Social value chains really do need to have an increased focus to understand in design, scale, the critical value-adding points, the ability or inability to scale understanding and in the service criteria. Some years ago the value chain become a focus of business with the result seeing a dramatic productivity improvement in results and we need the same amount of dedicated focus on the social value chain and what are good  and improved outcomes along it from these efforts.

Social enterprises. The need to organize and deliver in complex situations of crisis requires very different thinking and adaption than in the norm. Understanding how one social enterprise is successful and more importantly evaluating if its processes, structures and organisation can be scalable is a real skill. Too often good social endeavours successful in one place cannot be duplicated so easiliy in another. We need to understand the why more. What are the conditions need that we can learn from, replicate and be extracted and what can’t be duplicated or scaled as recognized and left where they are. Understanding what and how to manage  social innovate differently for different situations will make a real difference so the learning ‘adapts’ more to the often unique conditions found and in the process we can reduce sometimes some expensive mistakes from just blindly copying and ignoring these variables. As social enterprises continue to learn, innovation will be more prevelant.

Social responsibility within our organizations. Taking our social resonsibility seriuously has become increasingly important in recent years to. We need to be more transparent, more willing to engage society and the different interested groups. Increased emphasis is being placed on higher standards of practice, environmental sustainability, growing compliance with national laws and relevant conventions and sustainability for the better of society. There is certainly a greater sense of sharing the value more equally with societies by many larger organizations and addressing the ‘possible’ higher costs of complying with this is leading to many, often, imaginative innovative approaches. Much more has to be done but social responsibility is on most agenda’s of business, government and institutions and part of the internal innovation process more and more within organizations.

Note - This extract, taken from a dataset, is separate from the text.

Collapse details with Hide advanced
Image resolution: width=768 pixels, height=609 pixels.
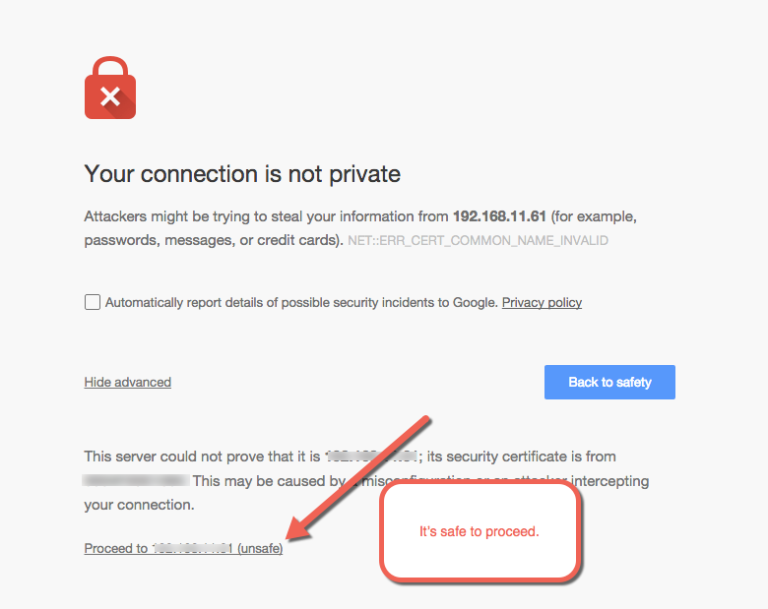pyautogui.click(x=127, y=382)
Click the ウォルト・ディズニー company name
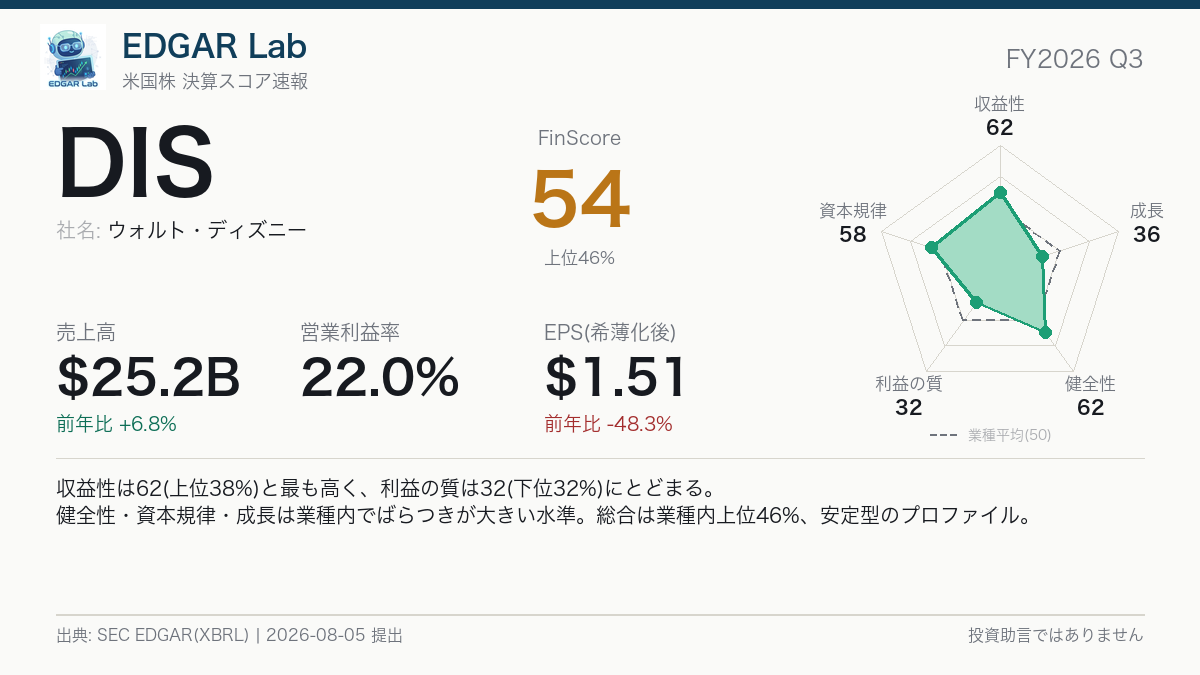Image resolution: width=1200 pixels, height=675 pixels. (x=207, y=230)
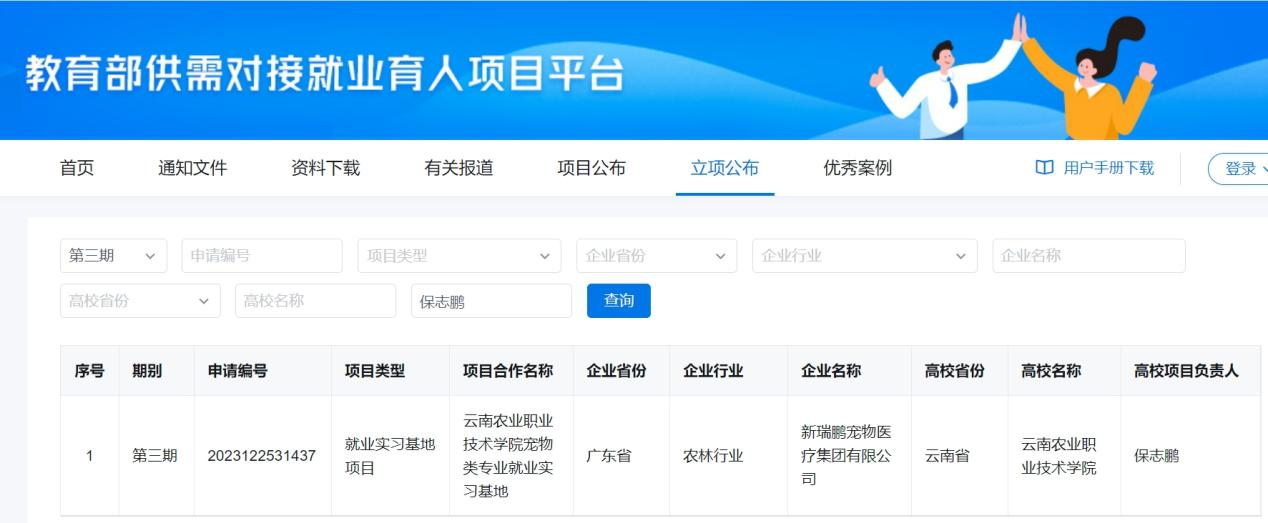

Social media- this has been one of the hottest subject in recent years. How different social platforms are connecting people to the information they want to see and use. We all need clear social media strategies, organizations, governments, communities and individuals. Social media can become the real ‘glue’ for bringing together innovation as it ‘sticks the incompletes together’ into new forms and things. Blogging, twitter, LinkedIn, Facebook and the host of other social tools bring us ‘content’ as never before. We need a plan to market this content and understand its value. This social aspect offers some exciting times ahead.

Social networking is something we are all being encouraged to do, to get involved in. Third party social networks are opening up to knowledge that was left ‘alone’ in the past. Engaging in social networks is offering us so many multiple choices of different ways to operate and respond. Social networking can increase awareness, improve traffic to and from your site, prompt trails, stimulate new service offerings, engage broader audiences than in the past, enable you to design, test, drive your business, can prompt repeats, referrals and improve retention. Social networks now drive innovation and provide a powerful notification tool of the work you are doing.

Social is critical to build into our everyday thinking. It can amplify everything, it can offer dynamic experiences, it can deliver faster than ever and we need to increasingly interact all the time. We are really getting very social in different, more interesting and innovative ways.

Our new social consciousness can embed and diffuse innovation, it can fuel a more cumulative dynamic effect and empower larger groups with more confidence to master innovation understanding.

One final point- authenticity will rule in our social environment otherwise you will be quickly outcast from your social group.